[Selection]
_ _ _ _ _

Then the Department of Human Settlements identified new land for them near Zithulele and built temporary houses for them. They decided to call their new settlement Eugene.

The shopping mall was to be opened in 2012 but there is no sign of any construction. After six years, the land is empty.

Now residents of Eugene say they have been forgotten. They say they were told they would spend only six months on that land and that the Department of Human Settlements and Mnquma Local Municipality would find new land and build proper houses for them.

Residents of Eugene say they want to go back to their land at Bhungeni. Picture: Mbulelo Sisulu

Bandile Mpuqa, 54, said in winter the wind and rain entered their homes. “There are people who died here because of cold weather. Government seems to have forgotten about us.”

Bongiwe Sandla, 50, said she had lost her daughter to illness. “This place is very cold. There are times when water just freezes because of cold weather. The land that we used to occupy at Bhungeni is still open. The shopping mall has not been built. Why does government not take us back to that land? When we were living at Bhungeni, things were very easy for us as the residents. We used to walk because we were not far from town. But now we are very far so you have to take a taxi when you go to town and we are hawkers that sell in the streets in town,” she said.

Eastern Cape Human Settlements spokesperson Lwandile Sicwetsha said the Mnquma Local Municipality had found other land for the people of Eugene. But Mnquma Local Municipality spokesperson Loyiso Mpalantshane told GroundUp that he did not know what Sicwetsha was talking about.

Mnquma Mayor Thobeka Bikitsha said the municipality wanted to place it on record that it was never involved in the removal of the residents of Bhungeni. She referred GroundUp to the Fingo Tribal Authority.

_ _ _ _ _

[Objectives]
**A)** According to the article about the Bhungeni relocation, who did Mayor Thobeka Bikitsha refer GroundUp to?
**B)** Continue the article about the Bhungeni relocation, starting after its last sentence.

[Information shown]

_ _ _ _ _

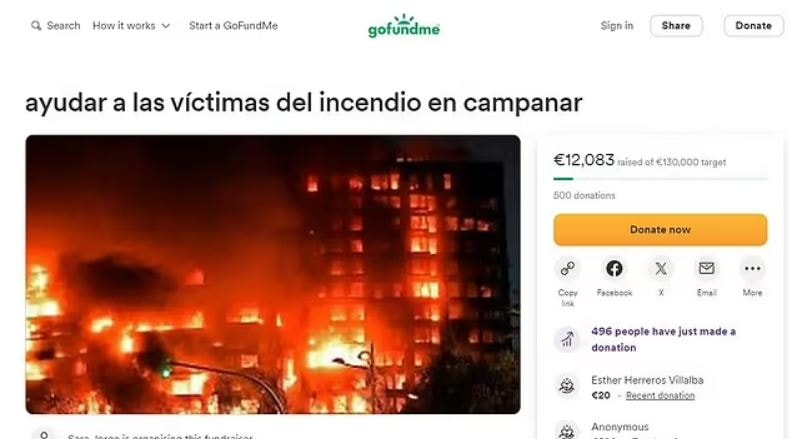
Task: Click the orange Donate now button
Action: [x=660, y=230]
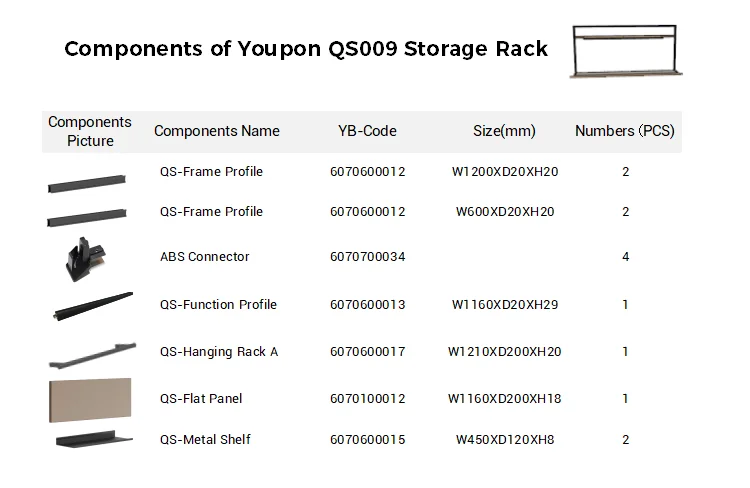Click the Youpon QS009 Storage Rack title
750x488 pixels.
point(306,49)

_ _ _ _ _

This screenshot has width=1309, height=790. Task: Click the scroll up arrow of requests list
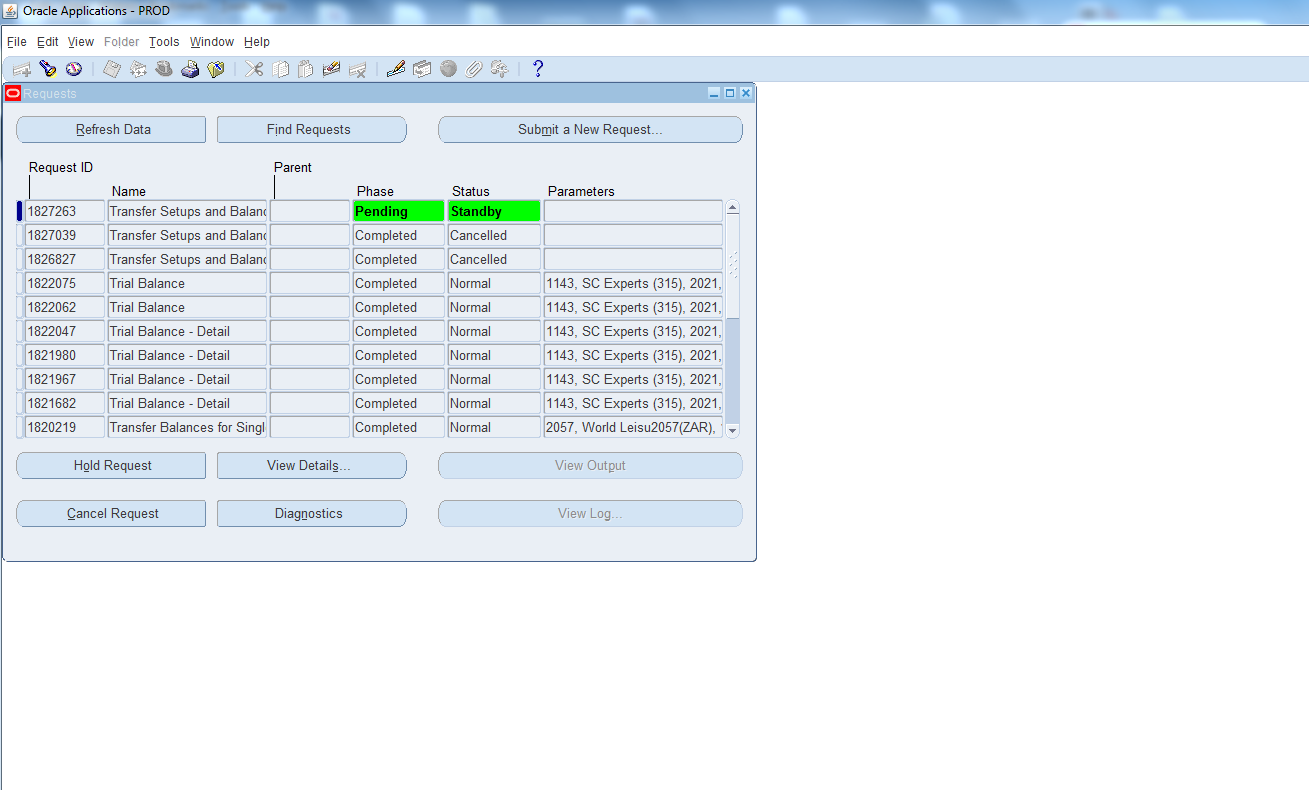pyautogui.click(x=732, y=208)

_ _ _ _ _

[Answers by task]
**A)** The Fingo Tribal Authority.

**B)**
Asked to comment, Chief Phakade Bikitsha of the Fingo Tribal Authority said there were still plans to build a shopping mall and the Eugene residents could not go back to Bhungeni. “There are some developers who want to develop that land. They promise a shopping mall and residential flats. Yes, we removed those people in 2011 because we were going to build a shopping mall, but those developers withdrew in the last moments. Now we are busy with other developers,” he said.

Bikitsha said he had not authorised the use of the bulldozers. But residents said the bulldozers had been brought in by the sheriff after the Fingo Tribal Authority had been to court to get an eviction order.

Bikitsha said the residents had refused land which had been offered them. “Before we removed them, as the Fingo Tribal Authority, we identified land for these people, but they refused to go to it. It is not our fault they live in that area now. They must not make a mistake by saying they want to go back to that land.”

Asked who the developers were, if the tribal authority had sold the land, and if so for how much, Bikitsha said: “What do you want to do about these things that you ask, because you make me angry now. Go and ask those people of Eugene.”